Sfogliando i più accurati vocabolari di italiano non se ne trova traccia, tuttavia “ e quant’altro” è presente con prepotenza nel lessico di moltissimi personaggi che si occupano di comunicazione o che sono interessati a comunicare a un proprio punto di vista o una qualsiasi tesi. Il modo di dire dovrebbe corrispondere a quello che nello scritto viene rappresentato con una serie di puntini. Appare ovvio che il ricorso ai puntini è estremamente raro o almeno lo dovrebbe essere. Altra frase nocciolo, mutuando il concetto dall’anglosassone, è : “ ma, c’è ben altro”. Questa frase ricorre con insistenza durante i dibattiti con sottostante tema di carattere politico o politico/economico. “La Guardia di Finanza ha fatto bene ad andare a Cortina, ma c’è ben altro”. “Bisogna diminuire la spesa per lo svolgimento dell’attività connessa al corretto funzionamento dell’attività legislativa e di governo della repubblica italiana! Si ma c’è ben altro”. La frase in questo delicatissimo momento della vita dell’Italia viene ripetuta ben oltre il livello in cui procura la nausea. Ogni qualvolta un soggetto indica il proprio punto di vista circa i programmi per la soluzione di un problema, si alza l’indice di qualcuno che afferma:”si, si sono d’accordo, ma c’è ben altro”. Il vero problema che dietro il “c’è ben altro” alla fine si nasconde l’immobilismo e la conservazione dello status quo antea.

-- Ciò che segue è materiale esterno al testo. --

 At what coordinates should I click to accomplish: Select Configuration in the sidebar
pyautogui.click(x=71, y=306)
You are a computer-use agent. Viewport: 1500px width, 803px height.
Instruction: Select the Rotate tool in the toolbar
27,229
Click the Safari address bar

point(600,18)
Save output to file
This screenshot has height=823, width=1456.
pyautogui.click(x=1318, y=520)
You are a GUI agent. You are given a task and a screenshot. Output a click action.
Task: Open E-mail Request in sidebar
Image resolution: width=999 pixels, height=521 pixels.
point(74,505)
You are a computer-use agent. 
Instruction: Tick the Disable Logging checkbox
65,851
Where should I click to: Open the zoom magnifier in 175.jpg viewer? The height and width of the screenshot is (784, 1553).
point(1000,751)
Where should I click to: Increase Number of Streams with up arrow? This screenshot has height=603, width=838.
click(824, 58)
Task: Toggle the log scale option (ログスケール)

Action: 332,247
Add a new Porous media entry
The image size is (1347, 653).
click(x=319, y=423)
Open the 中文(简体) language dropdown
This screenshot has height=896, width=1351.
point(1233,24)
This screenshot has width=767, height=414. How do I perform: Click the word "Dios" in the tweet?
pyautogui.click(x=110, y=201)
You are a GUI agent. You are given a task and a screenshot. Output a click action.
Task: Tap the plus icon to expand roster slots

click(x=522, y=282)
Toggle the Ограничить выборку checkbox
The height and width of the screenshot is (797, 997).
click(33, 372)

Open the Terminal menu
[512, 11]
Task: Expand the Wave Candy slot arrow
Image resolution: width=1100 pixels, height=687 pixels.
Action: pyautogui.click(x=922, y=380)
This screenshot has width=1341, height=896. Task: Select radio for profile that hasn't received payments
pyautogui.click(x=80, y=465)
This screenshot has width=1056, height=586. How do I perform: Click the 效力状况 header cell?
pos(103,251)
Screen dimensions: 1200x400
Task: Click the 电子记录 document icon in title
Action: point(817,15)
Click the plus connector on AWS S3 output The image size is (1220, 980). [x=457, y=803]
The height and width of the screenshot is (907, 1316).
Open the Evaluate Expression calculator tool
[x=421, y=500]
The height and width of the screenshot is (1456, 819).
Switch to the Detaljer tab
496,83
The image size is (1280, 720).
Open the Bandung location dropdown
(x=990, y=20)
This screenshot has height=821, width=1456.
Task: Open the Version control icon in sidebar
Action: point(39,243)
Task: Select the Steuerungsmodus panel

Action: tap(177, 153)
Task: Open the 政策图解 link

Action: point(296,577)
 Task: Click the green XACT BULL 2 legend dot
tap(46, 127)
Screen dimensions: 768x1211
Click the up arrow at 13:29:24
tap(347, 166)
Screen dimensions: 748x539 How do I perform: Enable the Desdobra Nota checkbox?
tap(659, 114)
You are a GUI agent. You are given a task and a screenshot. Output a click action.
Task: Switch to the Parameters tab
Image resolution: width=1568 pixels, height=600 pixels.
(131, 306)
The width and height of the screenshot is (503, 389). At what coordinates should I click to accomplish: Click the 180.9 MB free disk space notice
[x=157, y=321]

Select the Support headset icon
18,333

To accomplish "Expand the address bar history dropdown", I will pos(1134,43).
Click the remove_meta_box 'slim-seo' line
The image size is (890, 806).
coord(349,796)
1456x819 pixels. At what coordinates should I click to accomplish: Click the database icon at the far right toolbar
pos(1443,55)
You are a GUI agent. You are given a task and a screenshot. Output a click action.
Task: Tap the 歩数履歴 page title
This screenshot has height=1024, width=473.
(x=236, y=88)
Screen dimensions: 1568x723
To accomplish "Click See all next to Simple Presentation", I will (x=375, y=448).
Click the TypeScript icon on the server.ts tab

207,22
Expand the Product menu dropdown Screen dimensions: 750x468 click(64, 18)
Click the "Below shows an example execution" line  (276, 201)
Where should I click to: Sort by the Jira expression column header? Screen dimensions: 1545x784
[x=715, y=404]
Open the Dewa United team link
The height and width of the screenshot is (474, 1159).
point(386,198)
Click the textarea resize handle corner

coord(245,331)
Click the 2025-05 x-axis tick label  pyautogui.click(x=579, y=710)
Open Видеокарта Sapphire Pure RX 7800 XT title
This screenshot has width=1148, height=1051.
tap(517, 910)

Una cosa è certissima: questa volta o si agisce subito e senza commettere errori o le conseguenze si presenteranno a stretto giro sotto gli occhi di tutti. Il problema è mettere d’accordo tutti sul punto da cui iniziare. E’ veramente strano che non si riesca a trovare la quadra. E’ veramente molto strano, perché oltre cinquanta anni fa in una ridente e storica cittadina del centro Italia, un maestro elementare che amava dispensare consigli quando richiesti e anche quando egli stesso riteneva fossero necessari aveva trovato un rimedio certo a questo problema. Egli, quando un alunno esternava la propria difficoltà nel trovare una soluzione ad una serie di problemi complessi, ad esempio: “Il lunedì mattina devo arrivare in classe con i compiti fatti, ma il sabato sera non posso, la domenica mattina devo andare con il mio papà, il pomeriggio vorrei andare al cinema”, spiegava loro che era necessario porre attenzione ed usare una tecnica che indirettamente avrebbe dettato la soluzione. “si prende un foglio di carta, si traccia una croce al centro del foglio in modo da dividerlo perfettamente in quattro parti e si dà un titolo ad ognuna delle quattro parti. La prima, quella in alto a sinistra del foglio, si chiamerà cose importanti e urgenti; procedendo in senso orario la seconda si chiamerà cose non importanti e urgenti; la terza cose importanti non urgenti; la quarta ed ultima cose non importanti e non urgenti.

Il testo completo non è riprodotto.